NAC隊長は東灘区医師会で学校保健部の理事を務めています。
この学校保健部が主催するいちばんのイベントとして毎年9月の第1木曜日に「東灘区学校保健協議会」を開催しています。
ここではこども園および学校の養護教諭を主な対象として、現在の小児・児童の医学的問題の解決のヒントになるような講演を、その問題を専門的に診療している区内の医師にお願いしています。
今回は4年ぶりにリアル開催、6年ぶりにアレルギー疾患の解説ということで、司会を務めるNAC隊長自らが講師として講演を行いました。
冒頭、「司会もやって講演もして、“自作自演”かよ!」というツカミで参加者の緊張を和らげて、60分間ノンストップで話し切りました。
今回の演題は『食物アレルギー児童への対応を一から見直す ~そのエピペン、本当に必要ですか?~』。
6月30日付の朝日新聞朝刊に『食物アレルギー児童生徒52万人、アナフィラキシー5万人』という見出しの記事が掲載されたことに呼応した内容でした。
食物アレルギーで一般の方に向けた講演となると、決まってアドレナリン自己注射薬(エピペン)の使い方の指導がメインになりがちです。
「エピペンはこんな症状がみられたときにこうやって使いましょう」で終わってしまうのですが、今回の裏テーマは「初めて経験する事態にうまく対応するには?」でした。

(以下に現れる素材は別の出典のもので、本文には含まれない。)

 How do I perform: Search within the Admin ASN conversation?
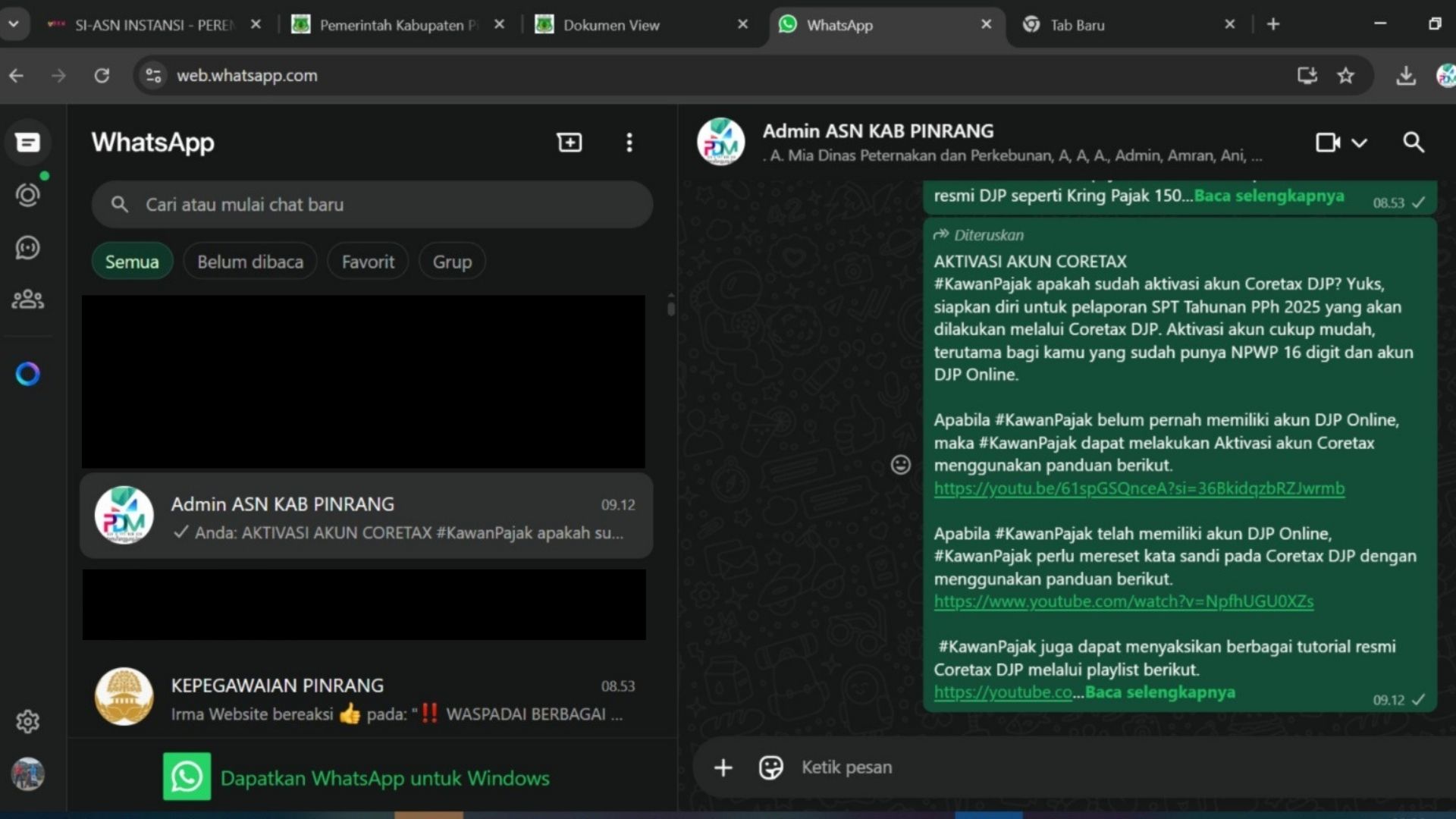(1413, 143)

多くの学校関係者は実際に症状が出た生徒を見たことがありません。アドレナリン自己注射薬(エピペン)の使い方は知っていても、具体的にどのタイミングで使うのかをイメージすることは難しいという声をよく耳にします。
そこで今回は、NACで経験した事例の中でアドレナリンを投与して事なきを得たケースの診療の流れを時系列で紹介し、「ここ!」というタイミングを具体的にイメージできるようにしてみました。

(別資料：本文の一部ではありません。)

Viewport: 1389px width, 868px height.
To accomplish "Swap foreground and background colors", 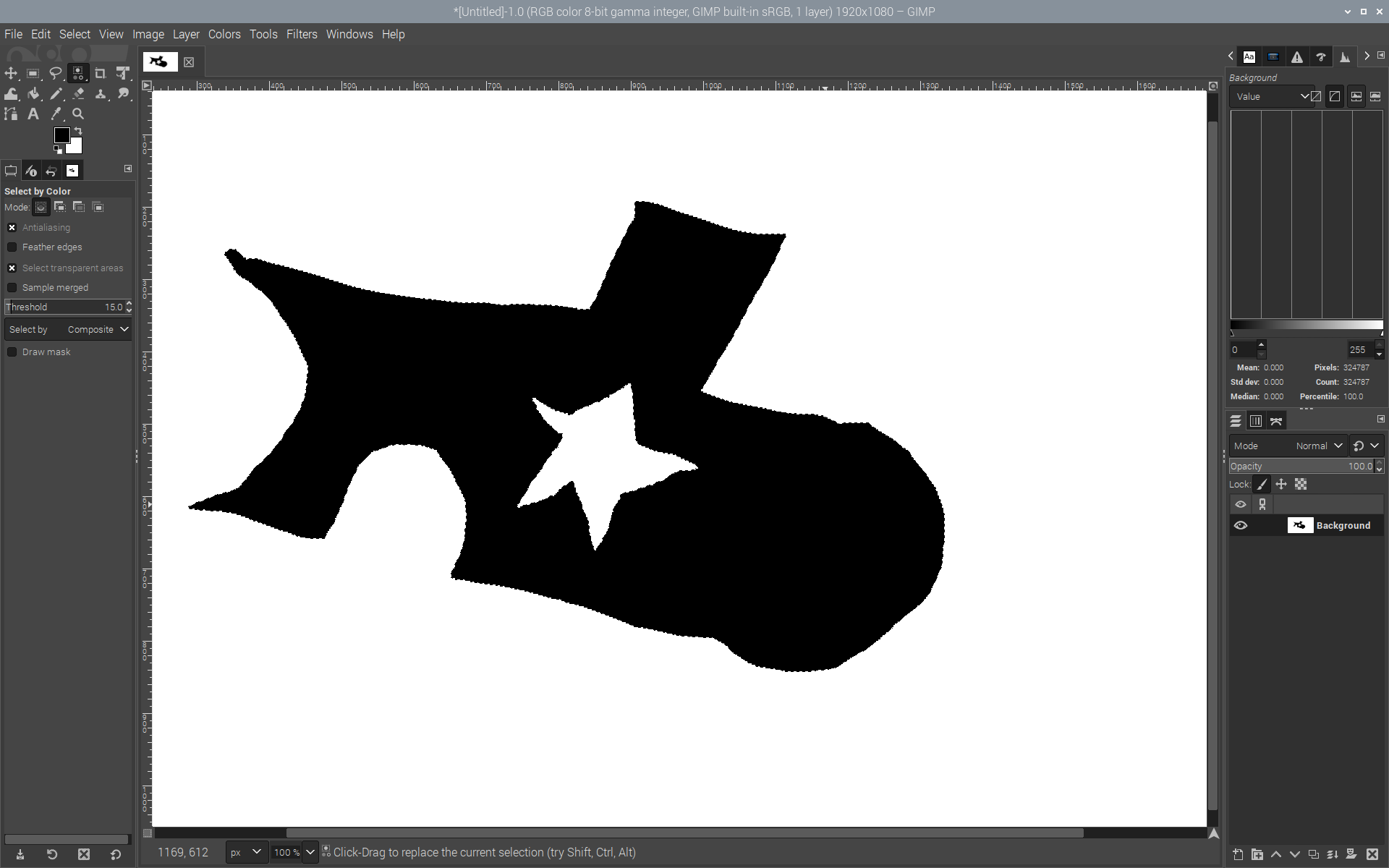I will 78,130.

NACでは年間のべ300例以上の食物経口負荷試験を行っています。なるべく症状が出ないよう心掛けているのですが、時に強い症状が誘発されてしまって冷や冷やすることがあります。
けれども、アドレナリンをいいタイミングで使用することが出来れば、症状の進行に歯止めをかけることが出来ることがわかってきて、勤務医時代よりも成長出来ていると感じています(慢心は禁物ですが)。
また、自宅で食べて症状が出てしまったということで急遽来院されるケースでは、症状がより重篤で、即座にアドレナリンを投与することがあります。
そんな事例をいくつも経験しているので、実体験を聴講者のみなさんと共有することで初めて経験するアレルギー症状にうまく対応出来るよう心の準備をしていただきました。
講演後のアンケート結果を見ると、参加者46名中44名が「とてもよく理解できた」と答えてくださり、いい講演が出来たかなぁと嬉しくなりました。
ちなみに残り2名の方は「まあまあ理解できた」「無記載」が1名ずつでした。けれど、この方たちも、内容への感想には「ずいぶん勉強になった」というようなことを書いてくださっていて、決して聴講者を置いてけぼりにするような講演ではなかったと安心しました。
このアンケート結果を見た日の夜、変な夢を見ました。
夢の中で「あなたの講演はどうしていつも好評なのですか?」とインタビューされました(だれがインタビューしているの?)。
それに対してNAC隊長は「聴く人のことを考えて講演内容を考えているからでしょうかねぇ・・・」と答えていました。
なんちゅう具体的な夢か!と起きてからビックリしましたが、まあそういうことです。
ひとつ講演するにも準備に多大な時間を要し、なんだか「休みの日も仕事している状況」な気がしますが、聴いてくださった方々のお役に立てたと実感出来ればやりがいが生まれます。
それが日々の診療へのモチベーションアップにもつながるので、頼まれたらまた引き受けてしまうのでしょうねぇ・・・。